Homing receptors induced: Retinoic acid and local cytokines induce expression of integrin α4β7 and chemokine receptor CCR9 (and CCR10), directing lymphocyte migration to intestinal lamina propria and epithelium.
Explain how IgA is produced in the gut.
Induction sites: Peyer’s patches, isolated lymphoid follicles, and mesenteric lymph nodes initiate IgA class switching in B cells.
T cell–dependent pathway: Tfh cells provide CD40L and cytokines (notably TGF‑β1, plus IL‑21 and others), driving class-switch recombination to IgA and formation of high-affinity, somatically mutated IgA.

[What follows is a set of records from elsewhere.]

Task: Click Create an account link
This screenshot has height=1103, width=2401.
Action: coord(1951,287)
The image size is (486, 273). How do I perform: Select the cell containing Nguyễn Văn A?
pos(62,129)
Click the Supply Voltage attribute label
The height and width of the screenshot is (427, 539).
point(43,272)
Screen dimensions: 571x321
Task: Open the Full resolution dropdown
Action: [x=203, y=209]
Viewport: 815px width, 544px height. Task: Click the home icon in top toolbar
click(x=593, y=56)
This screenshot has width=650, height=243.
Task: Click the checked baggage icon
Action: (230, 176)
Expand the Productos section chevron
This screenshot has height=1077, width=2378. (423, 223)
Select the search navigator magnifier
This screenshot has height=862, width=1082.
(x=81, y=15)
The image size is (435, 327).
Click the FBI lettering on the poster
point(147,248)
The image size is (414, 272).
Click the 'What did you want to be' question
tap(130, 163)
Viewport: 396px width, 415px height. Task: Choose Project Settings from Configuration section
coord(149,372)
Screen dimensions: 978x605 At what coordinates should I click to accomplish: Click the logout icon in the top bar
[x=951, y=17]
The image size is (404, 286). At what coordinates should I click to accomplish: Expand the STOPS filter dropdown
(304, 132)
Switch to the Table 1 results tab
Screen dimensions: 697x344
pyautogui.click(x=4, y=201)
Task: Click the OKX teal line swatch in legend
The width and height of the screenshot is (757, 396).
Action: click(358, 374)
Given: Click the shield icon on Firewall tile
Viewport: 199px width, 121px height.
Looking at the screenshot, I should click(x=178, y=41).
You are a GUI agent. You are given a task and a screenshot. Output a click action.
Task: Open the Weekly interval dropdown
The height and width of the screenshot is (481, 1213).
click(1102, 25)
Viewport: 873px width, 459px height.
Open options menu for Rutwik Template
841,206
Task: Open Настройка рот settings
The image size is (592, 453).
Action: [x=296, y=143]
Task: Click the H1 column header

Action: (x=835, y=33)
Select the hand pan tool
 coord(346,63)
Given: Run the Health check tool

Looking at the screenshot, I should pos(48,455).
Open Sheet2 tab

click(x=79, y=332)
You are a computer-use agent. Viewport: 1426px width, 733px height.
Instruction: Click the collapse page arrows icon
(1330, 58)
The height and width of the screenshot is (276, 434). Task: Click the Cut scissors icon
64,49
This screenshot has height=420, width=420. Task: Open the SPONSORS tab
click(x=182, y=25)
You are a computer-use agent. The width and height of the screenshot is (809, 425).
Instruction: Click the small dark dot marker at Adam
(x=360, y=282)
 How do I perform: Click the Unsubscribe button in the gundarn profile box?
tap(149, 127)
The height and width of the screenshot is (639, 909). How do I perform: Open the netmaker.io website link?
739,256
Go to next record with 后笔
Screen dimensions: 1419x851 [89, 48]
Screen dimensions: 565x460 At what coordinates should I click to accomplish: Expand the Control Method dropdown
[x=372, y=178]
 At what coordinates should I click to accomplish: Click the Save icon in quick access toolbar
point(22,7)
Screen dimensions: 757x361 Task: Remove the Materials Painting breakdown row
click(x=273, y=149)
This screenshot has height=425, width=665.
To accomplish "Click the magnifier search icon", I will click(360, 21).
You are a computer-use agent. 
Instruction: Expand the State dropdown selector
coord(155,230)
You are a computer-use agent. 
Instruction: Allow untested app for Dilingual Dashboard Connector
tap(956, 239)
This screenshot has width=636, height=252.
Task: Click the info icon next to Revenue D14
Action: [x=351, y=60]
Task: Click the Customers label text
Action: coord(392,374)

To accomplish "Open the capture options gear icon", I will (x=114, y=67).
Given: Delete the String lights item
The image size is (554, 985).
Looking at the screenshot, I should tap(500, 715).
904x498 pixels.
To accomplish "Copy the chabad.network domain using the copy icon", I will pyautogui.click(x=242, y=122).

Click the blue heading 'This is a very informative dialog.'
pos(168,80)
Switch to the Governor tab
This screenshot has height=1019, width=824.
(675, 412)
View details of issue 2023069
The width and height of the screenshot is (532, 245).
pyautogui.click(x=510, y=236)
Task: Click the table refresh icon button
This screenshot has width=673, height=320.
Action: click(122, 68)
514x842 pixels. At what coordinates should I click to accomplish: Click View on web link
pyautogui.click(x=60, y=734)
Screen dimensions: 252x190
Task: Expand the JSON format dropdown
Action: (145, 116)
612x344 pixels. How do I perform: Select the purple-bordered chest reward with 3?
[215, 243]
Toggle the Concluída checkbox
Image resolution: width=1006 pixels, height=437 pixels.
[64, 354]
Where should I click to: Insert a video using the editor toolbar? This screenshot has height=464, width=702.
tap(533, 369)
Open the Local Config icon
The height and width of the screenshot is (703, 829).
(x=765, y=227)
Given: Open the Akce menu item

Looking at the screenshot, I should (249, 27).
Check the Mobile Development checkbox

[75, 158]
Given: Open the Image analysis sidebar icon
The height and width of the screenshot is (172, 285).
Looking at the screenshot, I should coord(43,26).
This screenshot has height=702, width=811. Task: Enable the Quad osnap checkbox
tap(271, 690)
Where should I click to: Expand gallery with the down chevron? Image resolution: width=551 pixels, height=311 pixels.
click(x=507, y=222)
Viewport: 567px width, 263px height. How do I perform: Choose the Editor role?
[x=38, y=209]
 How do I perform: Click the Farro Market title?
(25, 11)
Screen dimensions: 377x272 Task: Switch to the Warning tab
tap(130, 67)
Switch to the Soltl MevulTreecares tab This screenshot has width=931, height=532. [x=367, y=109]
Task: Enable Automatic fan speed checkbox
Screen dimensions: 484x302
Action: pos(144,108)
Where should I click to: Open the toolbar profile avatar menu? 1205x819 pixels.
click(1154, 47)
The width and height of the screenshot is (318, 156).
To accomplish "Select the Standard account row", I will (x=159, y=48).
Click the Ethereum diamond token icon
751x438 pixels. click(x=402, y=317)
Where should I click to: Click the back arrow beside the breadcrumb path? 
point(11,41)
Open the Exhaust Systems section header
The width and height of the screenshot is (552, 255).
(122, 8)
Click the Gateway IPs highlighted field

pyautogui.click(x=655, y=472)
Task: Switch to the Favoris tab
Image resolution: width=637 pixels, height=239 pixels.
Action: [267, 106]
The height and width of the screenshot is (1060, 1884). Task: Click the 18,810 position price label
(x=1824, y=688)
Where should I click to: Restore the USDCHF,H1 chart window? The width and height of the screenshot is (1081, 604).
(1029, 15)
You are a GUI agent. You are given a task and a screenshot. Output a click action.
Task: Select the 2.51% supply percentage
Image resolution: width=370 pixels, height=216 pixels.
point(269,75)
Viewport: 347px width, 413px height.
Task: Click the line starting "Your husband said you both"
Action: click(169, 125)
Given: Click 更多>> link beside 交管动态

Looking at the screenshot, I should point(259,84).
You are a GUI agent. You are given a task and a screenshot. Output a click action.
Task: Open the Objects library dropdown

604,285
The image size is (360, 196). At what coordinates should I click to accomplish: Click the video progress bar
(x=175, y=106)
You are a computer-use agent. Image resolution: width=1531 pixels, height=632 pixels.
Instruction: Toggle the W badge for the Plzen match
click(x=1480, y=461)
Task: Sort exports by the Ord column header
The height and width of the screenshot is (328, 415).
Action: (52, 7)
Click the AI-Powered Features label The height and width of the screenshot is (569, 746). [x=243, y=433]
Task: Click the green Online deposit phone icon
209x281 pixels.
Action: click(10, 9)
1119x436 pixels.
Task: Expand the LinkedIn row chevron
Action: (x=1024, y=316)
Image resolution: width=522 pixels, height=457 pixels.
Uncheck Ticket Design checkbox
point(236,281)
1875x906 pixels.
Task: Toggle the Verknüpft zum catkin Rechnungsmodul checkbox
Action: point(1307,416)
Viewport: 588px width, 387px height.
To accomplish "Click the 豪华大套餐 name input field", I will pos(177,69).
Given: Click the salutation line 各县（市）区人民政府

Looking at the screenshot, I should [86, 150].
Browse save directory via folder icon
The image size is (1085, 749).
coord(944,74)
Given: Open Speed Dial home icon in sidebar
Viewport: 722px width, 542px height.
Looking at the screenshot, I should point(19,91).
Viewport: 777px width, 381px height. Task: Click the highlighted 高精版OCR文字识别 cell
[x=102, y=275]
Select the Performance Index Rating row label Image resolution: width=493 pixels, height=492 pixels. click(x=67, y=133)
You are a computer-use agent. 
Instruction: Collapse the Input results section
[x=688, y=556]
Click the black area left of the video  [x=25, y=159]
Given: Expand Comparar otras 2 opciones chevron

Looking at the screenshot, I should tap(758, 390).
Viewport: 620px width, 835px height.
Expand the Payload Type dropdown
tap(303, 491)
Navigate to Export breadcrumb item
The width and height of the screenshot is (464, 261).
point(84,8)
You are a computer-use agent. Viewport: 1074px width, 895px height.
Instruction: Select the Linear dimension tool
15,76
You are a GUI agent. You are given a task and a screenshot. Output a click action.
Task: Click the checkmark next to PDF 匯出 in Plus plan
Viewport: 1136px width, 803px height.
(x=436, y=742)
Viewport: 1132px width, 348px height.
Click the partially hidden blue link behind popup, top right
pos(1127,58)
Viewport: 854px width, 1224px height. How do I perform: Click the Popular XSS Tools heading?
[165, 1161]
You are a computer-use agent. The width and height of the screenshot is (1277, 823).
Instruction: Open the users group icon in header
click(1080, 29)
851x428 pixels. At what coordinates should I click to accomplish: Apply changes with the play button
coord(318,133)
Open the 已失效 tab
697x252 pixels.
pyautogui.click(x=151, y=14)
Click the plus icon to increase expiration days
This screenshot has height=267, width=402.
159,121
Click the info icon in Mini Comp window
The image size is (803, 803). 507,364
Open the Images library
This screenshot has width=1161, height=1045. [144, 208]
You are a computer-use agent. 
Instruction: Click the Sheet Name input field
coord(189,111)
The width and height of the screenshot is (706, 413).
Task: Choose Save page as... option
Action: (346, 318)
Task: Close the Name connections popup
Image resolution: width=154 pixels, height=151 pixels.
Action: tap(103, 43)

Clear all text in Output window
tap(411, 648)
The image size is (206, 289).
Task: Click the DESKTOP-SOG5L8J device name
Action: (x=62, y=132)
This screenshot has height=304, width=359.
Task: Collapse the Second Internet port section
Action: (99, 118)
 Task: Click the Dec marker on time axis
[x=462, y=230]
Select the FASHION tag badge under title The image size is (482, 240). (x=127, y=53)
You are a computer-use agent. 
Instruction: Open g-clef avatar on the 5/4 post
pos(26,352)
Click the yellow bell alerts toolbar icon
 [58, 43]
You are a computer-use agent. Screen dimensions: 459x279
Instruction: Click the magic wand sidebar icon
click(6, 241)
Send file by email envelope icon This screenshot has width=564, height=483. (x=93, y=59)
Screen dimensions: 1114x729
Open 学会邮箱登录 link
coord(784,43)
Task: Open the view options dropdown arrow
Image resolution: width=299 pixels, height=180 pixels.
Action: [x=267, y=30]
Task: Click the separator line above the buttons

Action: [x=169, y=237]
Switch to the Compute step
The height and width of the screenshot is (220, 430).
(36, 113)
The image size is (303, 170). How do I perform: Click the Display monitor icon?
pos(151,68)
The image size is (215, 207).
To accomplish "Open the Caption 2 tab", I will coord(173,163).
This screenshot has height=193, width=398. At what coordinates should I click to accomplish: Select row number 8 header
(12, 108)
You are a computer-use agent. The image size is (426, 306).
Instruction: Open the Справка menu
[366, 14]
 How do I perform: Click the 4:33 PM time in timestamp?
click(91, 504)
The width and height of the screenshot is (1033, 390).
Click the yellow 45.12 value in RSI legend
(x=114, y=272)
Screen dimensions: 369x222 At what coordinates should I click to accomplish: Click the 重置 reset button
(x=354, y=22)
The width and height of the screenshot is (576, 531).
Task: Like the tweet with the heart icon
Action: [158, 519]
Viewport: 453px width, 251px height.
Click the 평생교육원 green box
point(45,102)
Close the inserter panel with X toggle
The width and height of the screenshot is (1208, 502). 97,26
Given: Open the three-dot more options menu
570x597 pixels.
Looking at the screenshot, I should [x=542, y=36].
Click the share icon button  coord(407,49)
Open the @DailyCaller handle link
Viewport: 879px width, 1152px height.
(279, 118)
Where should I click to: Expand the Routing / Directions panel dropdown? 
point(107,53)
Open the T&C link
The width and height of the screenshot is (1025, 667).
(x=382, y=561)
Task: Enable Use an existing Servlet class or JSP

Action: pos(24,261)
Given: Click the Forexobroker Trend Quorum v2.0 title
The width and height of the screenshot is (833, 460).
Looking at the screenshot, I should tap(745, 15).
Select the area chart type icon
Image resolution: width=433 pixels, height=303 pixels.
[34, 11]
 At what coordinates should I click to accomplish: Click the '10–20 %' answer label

T cell–independent pathway: Microbial products and innate signals (e.g., BAFF, APRIL) stimulate IgA switching outside classical follicles, generating more polyreactive IgA.
Effector cells: Switched B cells home to lamina propria and differentiate into IgA‑secreting plasma cells.
There are antibodies present in the gut lumen, despite being produced in the lamina propria (on the other
side of the epithelial layer). How is this possible?
Polymeric IgA production: Lamina propria plasma cells secrete dimeric IgA bound by the J chain.
Transcytosis via pIgR: Epithelial cells express the polymeric immunoglobulin receptor (pIgR), which binds dimeric IgA basolaterally, transports it across the cell, and releases secretory IgA (sIgA) into the lumen with the attached secretory component that protects it from proteolysis.
Explain how gut homeostasis is maintained.
Physical and chemical barriers: Intact epithelium, mucus, and antimicrobial peptides limit microbial penetration while allowing nutrient absorption.
Immune tolerance to commensals and food: Tregs, tolerogenic DCs, and IgA responses promote non‑inflammatory containment of microbiota and food antigens (oral tolerance).
Balanced microbiota–host interactions: Commensals help educate the immune system, while IgA and innate effectors shape microbial composition to avoid overgrowth of pathobionts.
Explain the underlying basis of celiac disease as well as Inflammatory bowel disease.
Celiac disease:
In genetically susceptible individuals (HLA‑DQ2 or HLA‑DQ8), gluten‑derived gliadin peptides cross the epithelium, are deamidated by tissue transglutaminase (TG2), and presented by HLA‑DQ2/8 to CD4⁺ T cells.
This drives a Th1/Th17‑skewed response with IFN‑γ and other cytokines, activation of cytotoxic intraepithelial lymphocytes, anti‑TG2 and anti‑gliadin antibodies, and villous atrophy.
Inflammatory bowel disease (IBD: Crohn’s disease and ulcerative colitis):
Caused by a dysregulated immune response to intestinal microbiota in genetically susceptible hosts, involving defects in barrier function, innate sensing, autophagy, and regulatory pathways.
Excessive activation of effector T cells (e.g., Th1/Th17 in Crohn’s), impaired Paneth cell function, and altered microbiota composition contribute to chronic mucosal inflammation and tissue damage.
Which are the requirements for memory T cell survival?
IL-7 acts as the primary homeostatic cytokine for both CD4⁺ and CD8⁺ memory T cells, driving survival and slow proliferation; IL-15 provides complementary support, especially for CD8⁺ subsets.